Ich höre, wie die Türen aufgehen, wie eine Vielzahl Pendler hier aussteigen, genieße die zusätzliche Zugluft, die die immer noch geöffneten Türen bieten, als sich plötzlich ein total entnervter Zugbegleiter sich über den Lautsprecher meldet.

„Verehrte Fahrgäste! Wegen…“ Er stutzt. Er weiß, dass er Überbringer der schlechten Nachricht ist, und so wie seine Ansage beginnt, steht es schlimm um Deutschland. Mindestens aber um diesen Zug.

„Wegen eines verspäteten Intercityexpress“ fährt er aufgeregt fort. Er spricht das frei oder liest es von seinem Handy ab, er hat wohl eine SMS bekommen. „verzögert sich die Abfahrt um wenige Minuten.“

Jeder, sowohl der Zugbegleiter als auch die Fahrgäste wissen aufgrund dieser präzisen Information, dass sie sich nun gegebenenfalls auf eine Übernachtung im Zug einstellen müssen. „Wenige Minuten“, das ist die Zeitspanne zwischen einem Wimpernschlag und „wir waren eine ganze Woche eingeschneit“.

Es wird auch kein Intercityexpress sein, der uns da überholt. Nur ein Intercity. Wobei das für uns Wartende nicht wirklich entscheidend ist. Der Arme tut mir leid. Hat wahrscheinlich einen harten Tag gehabt. In der Bullenhitze. In Uniform. Und den repräsentativen Querschnitt der Bevölkerung als Gast in seinem Zug.

Bis zu diesem Augenblick war diesem armen Teufel das Mitgefühl der meisten Fahrgäste sicher. Bestimmt.

Ich höre gerade noch seine Worte in meinem Ohr verklingen, als er mit freudiger, sich überschlagender Stimme durch die Lautsprecher brüllt, ja er brüllt es, er muss diese gute Nachricht schnellstmöglich loswerden: „Nein, doch nicht, wir fahren weiter!“ Ich hätte ihm gewünscht, dass er jetzt das spontane Lächeln und Schmunzeln auf den Gesichtern der Mitreisenden hätte sehen können.

Schmunzeln, weil dieser Mensch hinsichtlich seiner Gefühle geradezu nackig vor uns da stand.
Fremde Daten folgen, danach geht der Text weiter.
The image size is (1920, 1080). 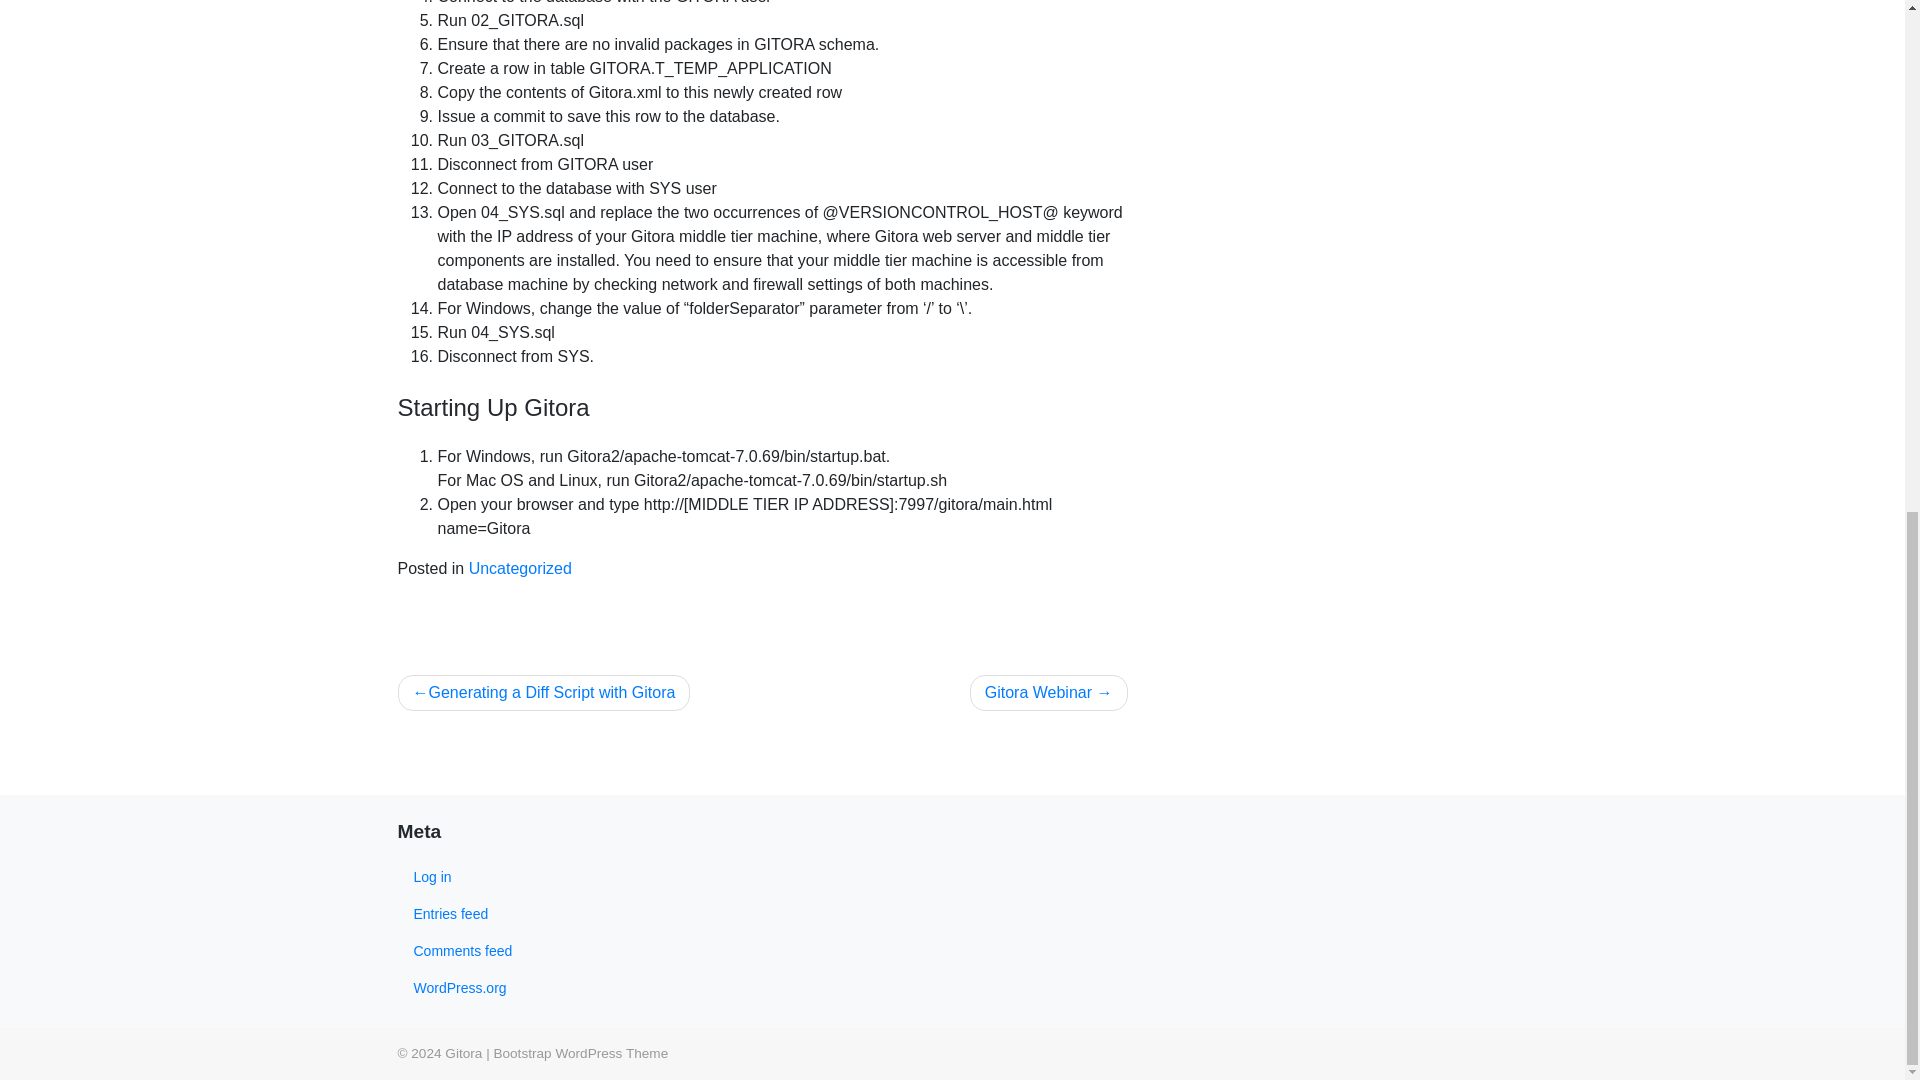 What do you see at coordinates (544, 692) in the screenshot?
I see `Generating a Diff Script with Gitora` at bounding box center [544, 692].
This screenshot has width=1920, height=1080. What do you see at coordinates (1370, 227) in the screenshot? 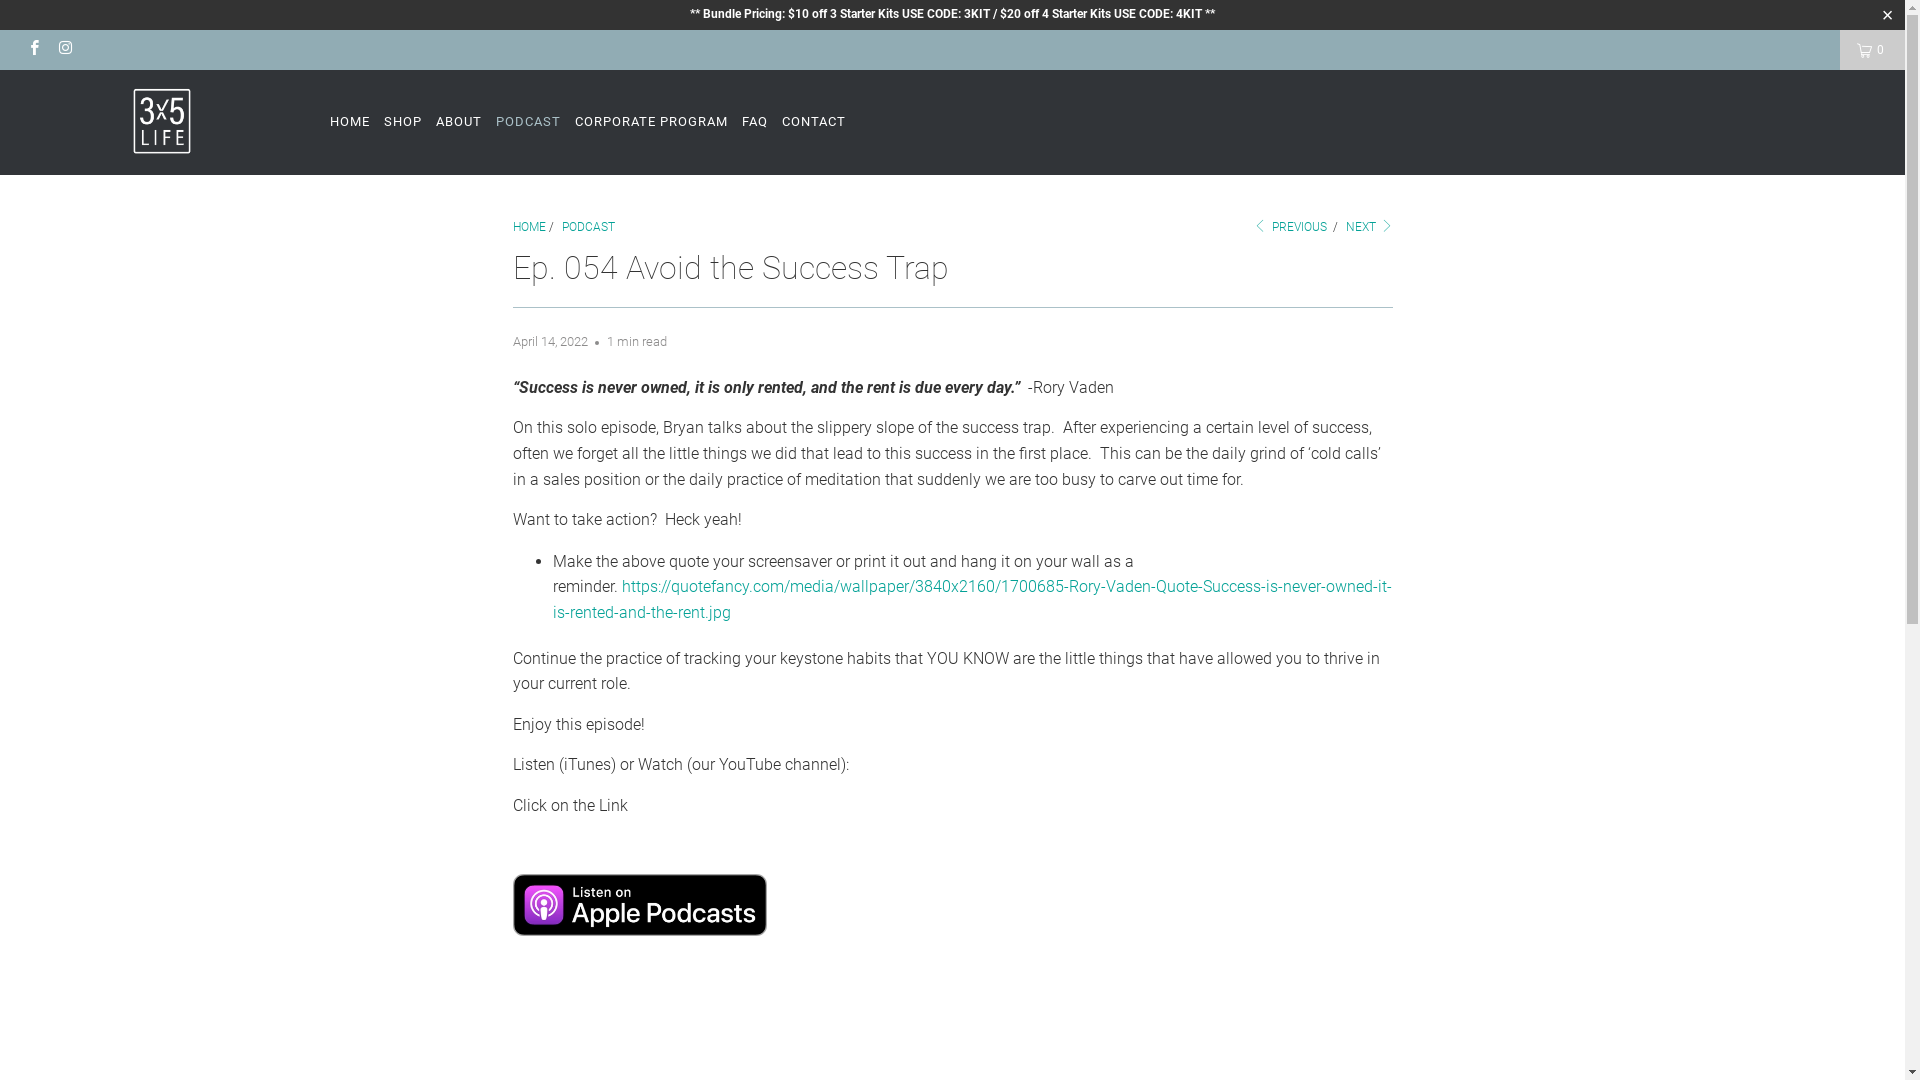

Und ihm alle wohl gewünscht haben, dass die Freude über die Nicht-Überholung ihn etwas in seinem stressigen Arbeitstag stabilisieren möge.

Lächeln, weil wir uns alle ein bisschen in ihm entdeckt haben. Opfer der Hitze. Opfer äußerer Umstände. Überbringer schlechter und lieber noch guter Nachrichten. Menschen mit Schwächen. (Und lieber noch mit Stärken.)